■ WORK INSTRUCTION:
Leaving the pictures aside, transcribe only and exactly the lines from the one with "Image resolution: width=510" through the end of the entries, both included.

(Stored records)
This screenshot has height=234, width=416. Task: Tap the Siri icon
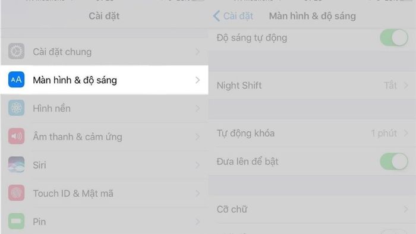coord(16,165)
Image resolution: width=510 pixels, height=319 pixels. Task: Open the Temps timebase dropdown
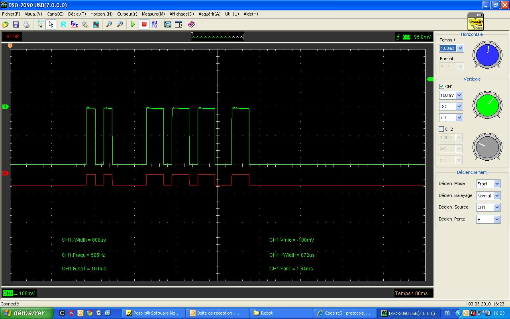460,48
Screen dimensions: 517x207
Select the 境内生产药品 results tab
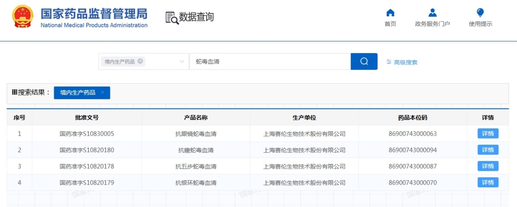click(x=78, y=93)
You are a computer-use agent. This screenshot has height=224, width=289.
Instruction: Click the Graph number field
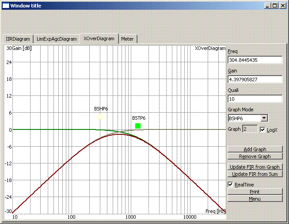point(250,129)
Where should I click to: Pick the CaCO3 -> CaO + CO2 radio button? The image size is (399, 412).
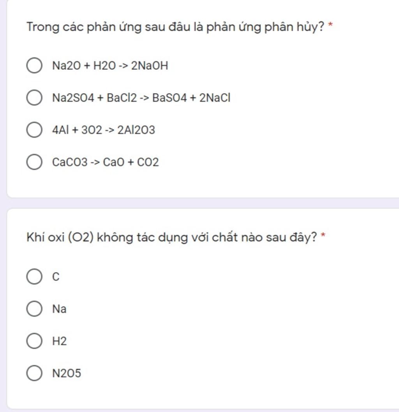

■ REPLY TO THE EXERCISE:
Image resolution: width=510 pixels, height=319 pixels. Task: Open the Temps timebase dropdown
460,48
Screen dimensions: 517x207
Select the 境内生产药品 results tab
click(x=78, y=93)
You are a computer-use agent. This screenshot has height=224, width=289.
Instruction: Click the Graph number field
point(250,129)
Where should I click to: Pick the CaCO3 -> CaO + CO2 radio button? The image size is (399, 412).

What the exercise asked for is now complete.